Soon, sequencing one’s genome may become as commonplace as getting an X-ray. Consequently, personal genomes will increasingly serve as the lenses through which the public views biology. Addressing this, the focus of the Gerstein Lab is interpreting personal genomes, particularly in relation to disorders, such as cancer. This endeavor has a number of related aspects described below. Moreover, the approaches we take have broad connections to a variety of data-intensive fields, within the emerging discipline of data science.
Personal Genome Variation: SVs
We are involved in finding variants in personal genomes. We focus on particular types of variants, which involve the re-arrangement of large blocks of the genome (structural variation). It is believed that structural variants involve as many nucleotides in the genome as the better-known SNPs. Moreover, re-arrangements are very prevalent in genomic diseases such as cancer, and we have developed tools for identifying them (e.g. using split reads and fusion genes). See: SV papers.
Human Genome Annotation: Processing Next-Gen Sequencing Data
After one has determined all of the variants in an individual’s genome, the next step is understanding what they mean. This involves genome annotation, where one places each base within a biochemical context. Our focus has been on transcription-factor binding sites and non-coding RNAs (ncRNAs). We have carried out this effort by processing next-generation sequencing data (i.e. RNA-seq and ChIP-seq). We have developed tools to identify ncRNAs and regions of intragenic transcription. We also have developed methods for finding transcription-factor binding sites by processing ChIP-seq reads and using the level of this binding to predict statistically the expression of target genes. See: Next-Gen and RNAseq papers.

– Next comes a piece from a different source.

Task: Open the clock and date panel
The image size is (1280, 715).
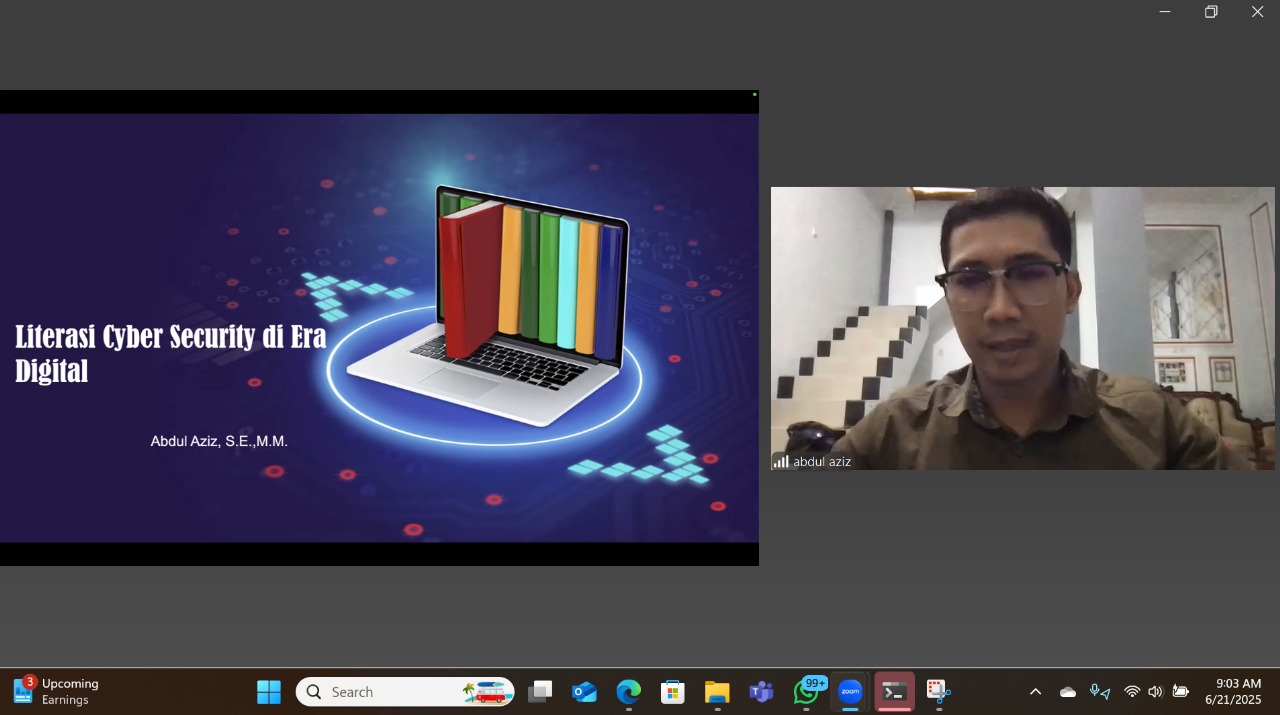Action: pyautogui.click(x=1233, y=691)
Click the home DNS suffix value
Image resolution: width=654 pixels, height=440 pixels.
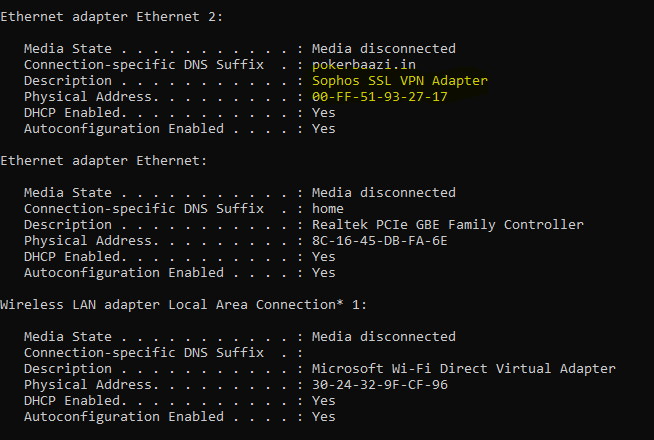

Comparative Genomics: Pseudogenes as Molecular Fossils
Pseudogenes provide a contrasting annotation to binding sites and ncRNAs in being derived from comparative rather than functional genomics data. They provide information about human molecular history. We have developed methods for identifying them. We were one of the first groups to perform comprehensive surveys, illustrating the different pseudogene repertoires in different organisms. Moreover, we have found hints that some supposedly “dead” pseudogenes may actually harbor biochemical activity. See: pseudogene papers.
Protein Structure and Function: Macromolecular Motions
While non-coding regions play an important, if underappreciated, role in genome function and disease, we also work on characterizing coding sequences, drilling deep into their protein products. We have a particular focus on loss-of-function mutations. Moreover, by analyzing protein motions we can better predict how a mutation affects function. This effort involves devising a system for characterizing motions in standardized fashion in terms of key statistics, such as the degree of rotation about hinges. It is guided by the fact that protein mobility is highly restricted by tight packing. We have developed tools for measuring packing efficiency using specialized geometric constructions (e.g. Voronoi polyhedra). See: molecular motion and structure papers.
Analysis of Diverse Networks
Networks are a way of tying together much of our research. Network representations can be applied consistently to many different types of biological data; thus, we have developed tools to build and analyze regulatory networks, protein-protein interactions and metabolic pathways, identifying key nodes such as hubs and bottlenecks. Moreover, because they are generic and flexible representation, networks provide an ideal framework for data integration. We have integrated networks with dynamic gene-expression data (identifying transient hubs), 3D-protein structures, and even satellite imagery. Finally, as people have more intuition for commonplace networks, such as those in social and computer systems, we have found cross-disciplinary comparisons helpful elucidating system-level properties of biological networks, such as the association of greater connectivity with more evolutionary constraint. See: networks papers.
Genomics at the Forefront of Data Science
Overall the Gerstein lab acts a connector, bringing quantitative approaches from disciplines such as CS and statistics to bear on practical questions and large-scale data in molecular biology. In particular, we have focused on applying technical approaches in simulation, machine learning, and knowledge-base design. Often, we carry out our work in multi-disciplinary teams. Some of the key collaborative efforts that we are involved in include the KBase, Brainspan, ENCODE, modENCODE, 1000 Genomes, PCAWG, the exRNA consortia and the Centers for Mendelian Genomics.
As a discipline, genomics is an exemplar for using big data to construct a resource and answer questions. Consequently, it is at the forefront in the emerging field of data science and provides an ideal training for future data scientists.
Personal genomics also acts as a bridge connecting the biological sciences to larger issues facing other big-data disciplines. For instance, data mining generally poses questions related to privacy. We study the fundamental privacy implications of mining personal genomes, which contain immutable information, shared amongst relatives that will be increasingly revealing in generations to come. Also, we have examined how general knowledge-representation issues associated with publishing and digital libraries relate to biological databases. We envision a future of structured literature, with less distinction between databases and journals.